The Montessori environment is all about special toys and materials developed by its founder. They are distributed around the classroom for a child to freely choose whatever they are interested in at this particular moment, to work with the materials and then put it back in its place.

3/ A child’s personal boundaries are kept

A child’s personality is the most important part of the Montessori method. There is one key rule at play for both teachers and children: not to cross the other person’s boundaries and not to get involved in someone else’s game without an invitation. Group activities are limited and typically consist of such creative disciplines as dance and music.

4/ Eco materials, no gadgets

All objects are made of wood or other ecological materials. A Montessori class is free of gadgets, soft toys and squeaking, ringing aggressive plastic toys.

5/ Scientific disciplines are taught by involving a child’s personality

The strength of the Montessori method is its focus on the key scientific disciplines: mathematics, languages, geography and biology. Learning is not done with the help of a coursebook (or is done so with their minimal involvement) but by personally engaging a child.

6/ One group – different ages

Nursery or school groups typically involve children of different ages (with a 3-year age difference). This approach helps younger children learn from their older peers by observing them. It also helps adults to see the bigger picture of development.

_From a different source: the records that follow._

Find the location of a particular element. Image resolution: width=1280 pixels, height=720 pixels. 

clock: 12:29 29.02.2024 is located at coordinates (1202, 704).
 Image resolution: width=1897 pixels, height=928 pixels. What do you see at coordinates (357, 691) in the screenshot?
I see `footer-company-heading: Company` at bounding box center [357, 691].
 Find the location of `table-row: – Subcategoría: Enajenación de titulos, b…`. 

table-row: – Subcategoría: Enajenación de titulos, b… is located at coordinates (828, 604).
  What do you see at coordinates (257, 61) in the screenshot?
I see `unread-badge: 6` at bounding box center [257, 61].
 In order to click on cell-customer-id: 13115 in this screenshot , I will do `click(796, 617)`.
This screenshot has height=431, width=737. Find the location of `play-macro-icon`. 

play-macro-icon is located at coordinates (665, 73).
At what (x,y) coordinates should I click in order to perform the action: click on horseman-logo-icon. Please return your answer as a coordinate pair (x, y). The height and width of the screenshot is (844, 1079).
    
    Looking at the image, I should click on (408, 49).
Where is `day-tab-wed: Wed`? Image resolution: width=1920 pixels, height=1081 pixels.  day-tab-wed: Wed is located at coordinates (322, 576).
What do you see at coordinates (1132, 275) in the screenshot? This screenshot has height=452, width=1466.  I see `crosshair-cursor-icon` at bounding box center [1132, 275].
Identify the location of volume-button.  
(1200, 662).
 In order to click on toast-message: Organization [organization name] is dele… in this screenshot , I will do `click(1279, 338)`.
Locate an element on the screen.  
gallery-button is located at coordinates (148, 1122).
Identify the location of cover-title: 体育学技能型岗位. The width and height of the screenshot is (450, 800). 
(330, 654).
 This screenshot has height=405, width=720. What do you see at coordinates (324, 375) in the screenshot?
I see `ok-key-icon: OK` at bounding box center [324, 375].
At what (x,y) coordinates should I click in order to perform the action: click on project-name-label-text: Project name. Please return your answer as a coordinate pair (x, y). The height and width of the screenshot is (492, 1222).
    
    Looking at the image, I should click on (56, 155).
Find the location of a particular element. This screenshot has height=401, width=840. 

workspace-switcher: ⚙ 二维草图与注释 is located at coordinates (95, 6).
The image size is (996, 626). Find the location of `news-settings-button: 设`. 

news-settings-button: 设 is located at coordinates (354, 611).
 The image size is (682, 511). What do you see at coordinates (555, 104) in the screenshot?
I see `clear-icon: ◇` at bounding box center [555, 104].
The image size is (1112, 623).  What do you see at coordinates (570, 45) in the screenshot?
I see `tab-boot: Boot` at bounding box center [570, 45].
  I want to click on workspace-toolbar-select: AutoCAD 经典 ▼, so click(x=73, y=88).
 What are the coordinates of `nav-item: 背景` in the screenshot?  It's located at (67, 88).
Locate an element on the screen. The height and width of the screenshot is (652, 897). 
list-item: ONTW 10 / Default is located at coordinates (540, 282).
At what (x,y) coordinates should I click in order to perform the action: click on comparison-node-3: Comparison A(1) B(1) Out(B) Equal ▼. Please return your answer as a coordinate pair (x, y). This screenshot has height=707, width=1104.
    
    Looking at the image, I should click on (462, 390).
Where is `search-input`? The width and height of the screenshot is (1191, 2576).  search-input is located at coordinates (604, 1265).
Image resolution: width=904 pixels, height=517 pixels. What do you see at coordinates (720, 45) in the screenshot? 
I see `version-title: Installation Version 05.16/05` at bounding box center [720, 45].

7/ Independence is encouraged

Independence is an important quality encouraged by the Montessori environment. The ability to tie your own shoelaces or to take responsibility for your choices or an alternative method of learning are just some of the things that distinguish children who grow up according to this method.

Waldorf or Montessori?
Image: @laurapshort

Each to their own…

Despite the fact that the Waldorf and the Montessori systems are preaching the same values around the globe – respect for a child’s innate abilities and freedom of self-expression – its methods of education might not be suitable for every little person.

The Waldorf method

The strengths of the Waldorf approach is its ability to bring up creative, social and creativity prone people. Parents need to come prepared to be actively involved (the Waldorf way does not exist without its fairs and collaborative performances) and to accept the fact that physics and mathematics will never be your child’s strong suits. But there is no better choice to make, if you want your child to live and breathe creativity.

The Montessori method

The Montessori method is more focused on equipping a child with particular skills: for toddlers it is about drinking from a mug without spilling its content, looking after plants and helping out with house chores, for older children – it is about learning a subject that interests them just because it’s fun. A Montessori school graduate might not be the musically gifted protegee of the Waldorf school, but they would usually be better prepared for scrupulous independent work and are not afraid of making mistakes.

The teachers themselves often jokingly describe the difference between the two like this. A Waldorf child explains the mechanism of a printer through magical gnomes that spell out the printed letters and will, no doubt, tell a gripping and compelling story about that. A Montessori child knows the ins and outs of the technical process of this device and can even change the cartridge on their own. Both abilities are in-demand which is great news for parents of all kinds.